Stegron orchestrates a monster attack on a church. After Eddie Brock discovers one of Stegron's dinosaurs and delivers it to Liz Allan, CEO of Alchemax, he heads down the sewers and finds his lair, until he is spotted and captured. Venom escapes with help from Moon Girl and Devil Dinosaur, who were investigating the dinosaur attacks. When Venom and Moon Girl return to the hideout, Stegron takes control of Devil Dinosaur and sends him to attack them. Stegron revealed that he had been hired by Alchemax to find a way to have healing factors placed in humans, which led to him experimenting on homeless people and animals. Before Stegron can dump the dinosaur serum into the water supply, Venom and Moon Girl free Devil Dinosaur from Stegron's control and defeat Stegron, who is placed in Alchemax's custody.

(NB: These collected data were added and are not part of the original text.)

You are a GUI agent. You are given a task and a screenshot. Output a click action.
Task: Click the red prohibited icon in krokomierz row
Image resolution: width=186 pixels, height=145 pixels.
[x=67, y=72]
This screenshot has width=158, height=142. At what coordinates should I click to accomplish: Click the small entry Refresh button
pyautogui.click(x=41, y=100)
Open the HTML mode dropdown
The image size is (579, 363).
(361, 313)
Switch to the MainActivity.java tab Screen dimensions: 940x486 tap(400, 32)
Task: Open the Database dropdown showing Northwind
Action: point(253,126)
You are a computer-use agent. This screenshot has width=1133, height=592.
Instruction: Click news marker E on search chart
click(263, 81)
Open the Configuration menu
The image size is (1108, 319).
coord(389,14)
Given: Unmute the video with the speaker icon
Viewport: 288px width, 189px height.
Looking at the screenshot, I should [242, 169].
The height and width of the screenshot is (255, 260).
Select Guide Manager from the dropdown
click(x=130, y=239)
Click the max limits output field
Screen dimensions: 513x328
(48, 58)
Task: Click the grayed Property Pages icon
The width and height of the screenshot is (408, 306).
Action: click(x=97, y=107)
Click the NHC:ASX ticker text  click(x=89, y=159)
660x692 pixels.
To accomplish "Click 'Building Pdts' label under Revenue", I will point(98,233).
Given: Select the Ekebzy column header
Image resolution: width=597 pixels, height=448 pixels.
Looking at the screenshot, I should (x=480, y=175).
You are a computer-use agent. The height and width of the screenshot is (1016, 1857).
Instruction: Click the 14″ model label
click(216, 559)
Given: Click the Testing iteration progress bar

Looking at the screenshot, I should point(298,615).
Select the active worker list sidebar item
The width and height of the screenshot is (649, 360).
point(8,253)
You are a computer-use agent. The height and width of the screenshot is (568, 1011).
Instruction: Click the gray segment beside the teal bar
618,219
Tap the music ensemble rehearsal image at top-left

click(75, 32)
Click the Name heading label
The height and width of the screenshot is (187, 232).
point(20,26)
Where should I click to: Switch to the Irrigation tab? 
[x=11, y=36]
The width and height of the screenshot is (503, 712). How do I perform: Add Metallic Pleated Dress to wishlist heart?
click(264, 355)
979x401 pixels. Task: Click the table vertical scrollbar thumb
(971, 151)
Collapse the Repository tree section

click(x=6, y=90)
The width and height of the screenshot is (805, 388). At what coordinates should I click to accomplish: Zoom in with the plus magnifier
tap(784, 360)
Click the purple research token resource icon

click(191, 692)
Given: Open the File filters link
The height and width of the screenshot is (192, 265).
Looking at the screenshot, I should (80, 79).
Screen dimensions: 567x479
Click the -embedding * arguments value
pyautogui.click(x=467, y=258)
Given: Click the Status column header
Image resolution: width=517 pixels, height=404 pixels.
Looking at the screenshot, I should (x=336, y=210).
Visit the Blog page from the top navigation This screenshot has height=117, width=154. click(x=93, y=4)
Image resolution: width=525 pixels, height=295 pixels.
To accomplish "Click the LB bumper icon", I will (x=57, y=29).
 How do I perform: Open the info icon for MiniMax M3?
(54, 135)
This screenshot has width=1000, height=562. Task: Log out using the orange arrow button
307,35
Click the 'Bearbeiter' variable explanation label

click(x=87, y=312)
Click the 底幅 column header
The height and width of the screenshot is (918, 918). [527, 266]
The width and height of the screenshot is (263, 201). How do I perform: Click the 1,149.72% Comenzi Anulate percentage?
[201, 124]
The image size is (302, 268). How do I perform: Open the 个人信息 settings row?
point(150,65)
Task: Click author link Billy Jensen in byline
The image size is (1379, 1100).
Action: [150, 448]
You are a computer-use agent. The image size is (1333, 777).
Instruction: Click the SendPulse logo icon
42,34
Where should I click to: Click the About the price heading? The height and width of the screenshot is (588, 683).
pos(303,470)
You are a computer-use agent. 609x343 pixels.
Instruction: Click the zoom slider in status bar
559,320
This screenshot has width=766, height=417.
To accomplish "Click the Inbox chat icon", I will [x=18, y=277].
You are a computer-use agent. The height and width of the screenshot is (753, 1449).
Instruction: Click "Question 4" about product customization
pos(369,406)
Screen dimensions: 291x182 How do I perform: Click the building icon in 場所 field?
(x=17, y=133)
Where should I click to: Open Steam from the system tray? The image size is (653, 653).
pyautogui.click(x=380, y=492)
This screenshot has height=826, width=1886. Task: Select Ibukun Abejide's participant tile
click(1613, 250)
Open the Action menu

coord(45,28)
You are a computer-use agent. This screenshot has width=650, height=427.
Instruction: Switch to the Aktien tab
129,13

In the "Hunted" storyline, Stegron is among the animal-themed characters captured for Kraven the Hunter's hunt. Arcade groups him and several of the other captives as the Savage Six.

==Powers and abilities==
Stegron possesses superhuman physical abilities, as well as powerful claws and teeth and a prehensile tail. He also has the mental ability to control other reptiles. During their alliance, Sauron granted Stegron the ability to drain life force via physical contact.

Like other reptiles, Stegron is vulnerable to cold temperatures.

==Reception==
- In 2020, CBR.com ranked Stegron 5th in their "Spider-Man: 10 Weirdest Animal Villains From The Comics That We'd Like To See In The MCU" list.

==Other versions==
- Stegron makes a minor appearance in Marvel Adventures: The Avengers #33.
- An alternate universe version of Stegron from the Battleworld domain of Spider-Island appears in Secret Wars. After being infected with the Spider-Queen's Spider-Virus, he serves her until being freed by Agent Venom and a rebel movement.

==In other media==
- Stegron appears in Marvel Avengers Alliance.
- Stegron appears in Marvel Super Hero Squad #6. This version is a paleontologist who was transformed by an Infinity Fractal.